仮想通貨の始め方|第9回 仮想通貨の金融派生商品[不動修太郎]
まだまだ歴史が浅い仮想通貨市場は、それを取り巻く制度や各国の規制、環境の移り変わりが速いのが特徴で、その影響で価格が大きく動くこともあります。今回は、価格を動かす材料として注目されている仮想通貨ETFについて、不動修太郎さんから教えてもらいましょう。
※この記事は、FX攻略.com2019年7月号の記事を再編集したものです。本文で書かれている相場情報は現在の相場とは異なりますのでご注意ください。
不動修太郎(ふどうしゅうたろう)プロフィール
為替の講師、執筆者。
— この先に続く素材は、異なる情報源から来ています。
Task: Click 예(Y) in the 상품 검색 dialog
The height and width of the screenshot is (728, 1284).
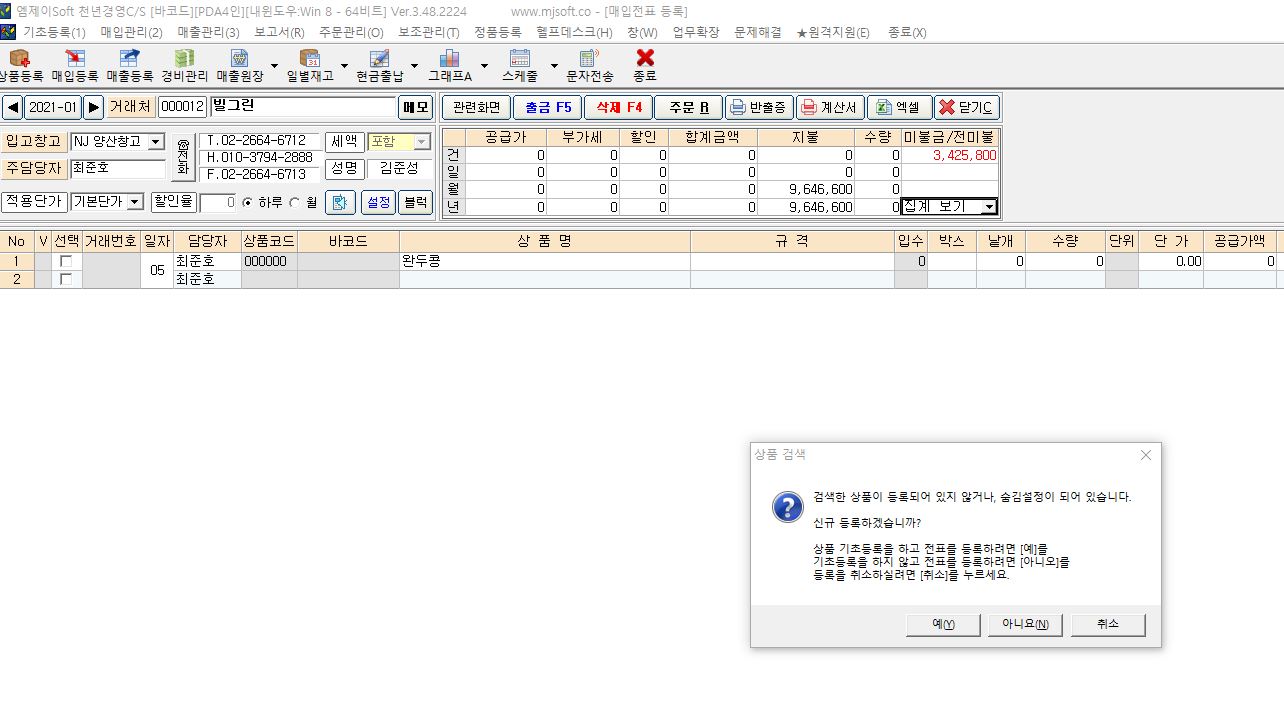Action: click(x=942, y=625)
出版社からセミナーDVD、対談CDを発売。金融取引所、証券取引所、FX業者、投資信託業者などでの講演の他、雑誌への執筆、FX・株式のスクール講師を務めている。
公式サイト:不動修太郎の「ニュース報道の裏側」
twitter:https://twitter.com/syutaro_fudo
デリバティブの一種であるETF
投資信託は日本のテレビCMで盛んに宣伝されていますから、ご存じでしょう。日本の多くの投資信託は、いくつもの株式や債券に分散投資する金融商品の一種ですが、特定の証券会社か、限られた販売会社でしか売買できませんし、相応の手数料がかかります。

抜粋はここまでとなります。